Returns from property
Property has two types of potential returns. One is from rent paid by tenants and the other is from the property increasing in value – called capital gain.
Property investments are not considered to be ‘liquid’ because we can’t withdraw our investment quickly. To get money out we need to sell the property or increase the mortgage. This may not be easy – and there can be extra costs such as valuation and real estate agent fees.
People buy investment properties to make a long-term profit as prices rise. In the short term there may be little or no profit from rent after expenses like mortgage, insurance, rates and maintenance are taken into account. And if we sell within 10 years of buying, we will also have to pay income tax on the sale. (This is called the 'bright-line property rule'.)
How to invest in property
It is usually harder to borrow money for a rental property than for our own home. Some lenders may have lower lending limits for investment properties.

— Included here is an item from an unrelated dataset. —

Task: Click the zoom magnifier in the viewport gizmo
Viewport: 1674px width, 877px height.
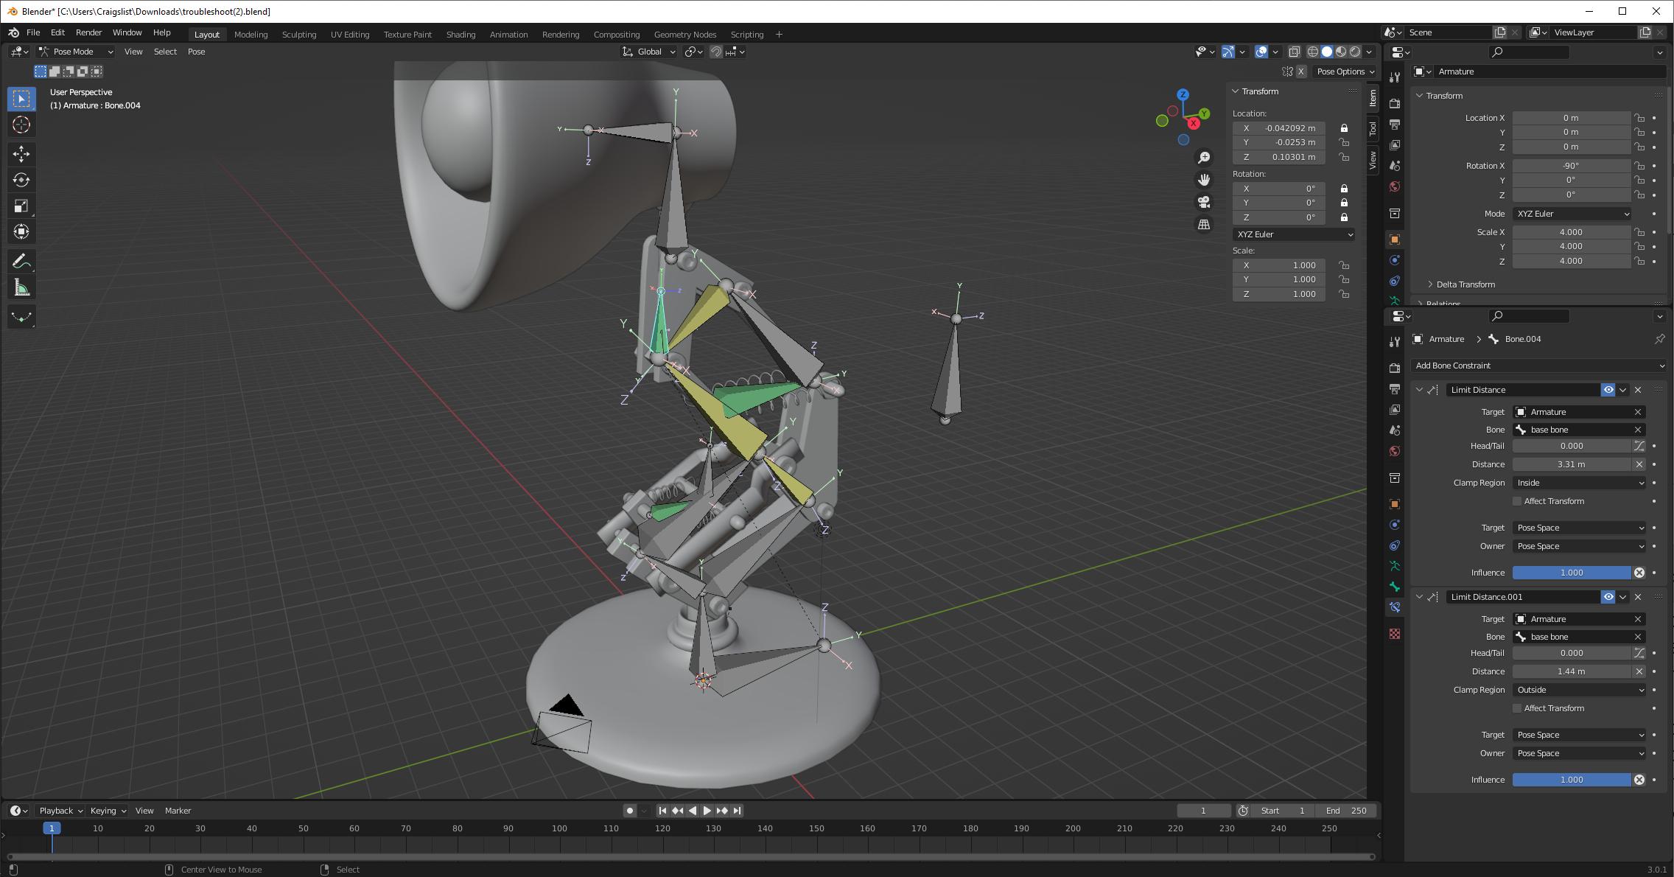Action: coord(1204,157)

As with ordinary home loans, lenders will look at what we can afford to repay when we're borrowing for investment property.
Some lenders and mortgage brokers have particular expertise in lending for investment. See our guide to getting a mortgage for more.
Risks of investing in property
Property investment is often described as ‘safe as houses’. Yet there are risks, for example:
- A lender can ask us to repay the mortgage unexpectedly and we may not be able to sell, or sell for enough to cover the mortgage.
- If the investment property is mortgaged with the same bank as our own home, there is the risk that the bank could sell both properties if we run into difficulty with paying either mortgage.
- We might need, for some reason, to sell the property at a time when it has dropped in value, and be left still owing the lender money after the sale.
- Interest rates may increase, so the money we make from the property is reduced.
Paying off the mortgage as fast as we can reduces these risks.
How much work is involved?
Property investment usually involves more work than saving money in the bank or investing in shares and managed funds.
Most investors spend a lot of time looking for suitable properties to buy, finding and managing tenants, and arranging for maintenance work to be done.
A property manager can do some of this work in return for a percentage of the weekly rent. The manager will take on the tasks of finding tenants, collecting the rent and bond, and dealing with maintenance issues and tenant communications on our behalf.
Other ways to invest in property
As well as buying property directly, we can also invest in managed funds that buy and sell commercial property. These funds may own properties such as office buildings, factories and shopping centres directly, or they may own shares in other funds that own the property (known as property securities). Investors receive income if the managed fund makes a profit on rents it receives, or sells the buildings or shares at a profit.
We can also receive a capital gain if the fund price has risen by the time we sell.
Property funds give us the advantages of property ownership without having to find the property and do the hands-on management ourselves. They also make it possible for small investors to own a diversified portfolio of commercial property, which has a different cycle of ups and downs to residential property.
With KiwiSaver, many funds have commercial property as part of their investment mix.
Property syndicates are another way to invest in property, although these have a different legal structure to managed funds and can be riskier. The Financial Markets Authority website has more on these.